Whilst there is a strong body of evidence demonstrating the importance of sleep to overall health and wellbeing, and literature devoted to treatment pathways for patients with insomnia within primary care [20, 21], studies have demonstrated that practitioners within this setting are often not assessing insomnia, or are uncertain regarding making the diagnosis [22]. Reasons for this may include factors associated with the primary care environment or physician and include: time pressure especially during initial consultations [23, 24], workload [25], and knowledge including potential uncertainty regarding the diagnoses of insomnia symptoms compared with other sleep disturbances [19, 26, 27], which may interact to impair professional decision-making [28].

Alternatively, patient-related factors may hamper accurate assessment of insomnia complaints. Indeed, patients with insomnia symptoms may not always volunteer information about sleep to their physician without prompting [18]. This may be compounded in chronic insomnia cases, or be masked by a comorbid disorder including depression, anxiety or chronic pain. For example, Bartlett and colleagues [6] estimated that in 75% of cases where patients indicated insomnia was a problem for > 12 months, only 11.1% had discussed their insomnia with their physician during the previous year. To date, there has been limited research examining barriers to seeking assistance for insomnia from the patient perspective.

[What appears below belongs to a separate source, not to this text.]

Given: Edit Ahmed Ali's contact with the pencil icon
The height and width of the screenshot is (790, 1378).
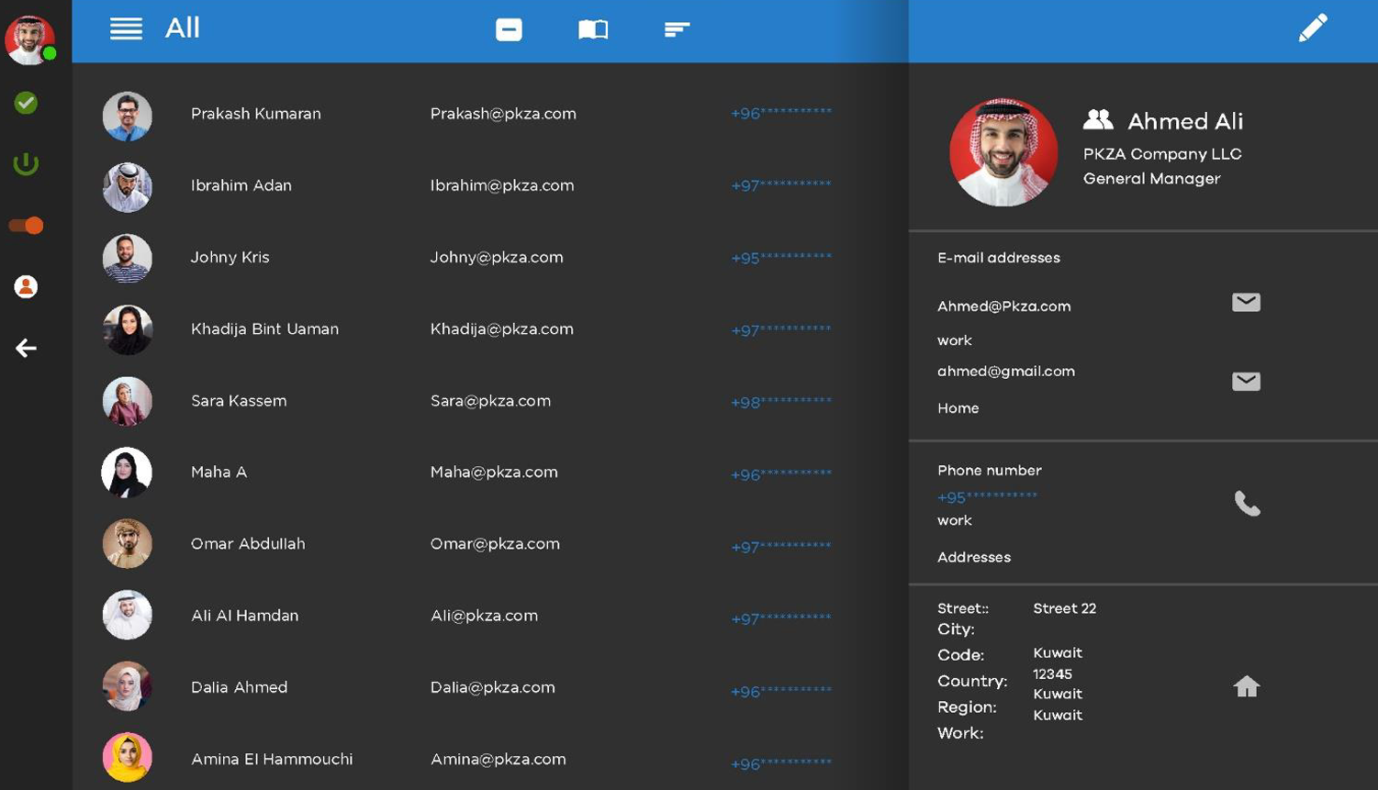Looking at the screenshot, I should [x=1312, y=27].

Given the importance of identifying and managing insomnia, this paper examines barriers to the assessment and diagnosis of insomnia from both the clinician and patient perspective, applying the Theoretical Domains Framework, given that it provides a synthesising architecture, allowing for relevant summaries of behavioural barriers and facilitators to promote progress and facilitate shared understanding [29]. Such a frame is useful given that successful behavioural and public health interventions are based on an understanding of the contexts in which they occur [30], and unlike other frameworks, the TDF includes social and environmental factors as areas for examination of relevant barriers and facilitators.

The theoretical domains framework (TDF)

The Theoretical Domains Framework (TDF) was developed following collaboration of behavioural and implementation scientists who identified theories relevant to informing behaviour change, and grouped these constructs into domains in order to identify influences on the behaviour of health professionals in the implementation of evidence-based recommendations. The TDF has been widely used to examine challenges to the implementation of best practice within health care settings, having been cited > 800 times [31]. For example, the TDF has been used to examine: factors hindering nurses and midwives from engaging with pregnant women about stopping smoking [32]; barriers to the implementation of good hand hygiene practices [33]; and retrospectively to understand barriers in family practice faced by both clinicians and patients. For example, Yamada et al. [34] identified barriers for physicians, allied health workers, and patients in their adherence to treatment for asthma. The present paper utilises the TDF in a qualitative, and retrospective manner, to examine barriers to assessing insomnia from both the clinician and patient perspective.


Literature search and study identification

Articles examining barriers to the detection of insomnia in family practice were reviewed, and grouped according to whether they represented ‘clinician’ or ‘patient’ factors. MEDLINE and Google Scholar databases were utilised to identify relevant articles, with no restriction placed on publication date. Articles were identified using combinations of the following key search terms: insomnia, family practice, general practice, and sleep disturbance. In addition to using keyword searches, the databases were used to identify papers that had cited relevant articles identified in keyword searches. Reference lists of identified articles were also examined to identify other relevant literature. Only articles reporting original data, and published in English were included. Articles that specifically considered barriers to the assessment and diagnosis of insomnia from either the clinician and/or patient were considered, rather than those reporting prevalence data only. Using this approach, 19 articles were identified for subsequent analysis.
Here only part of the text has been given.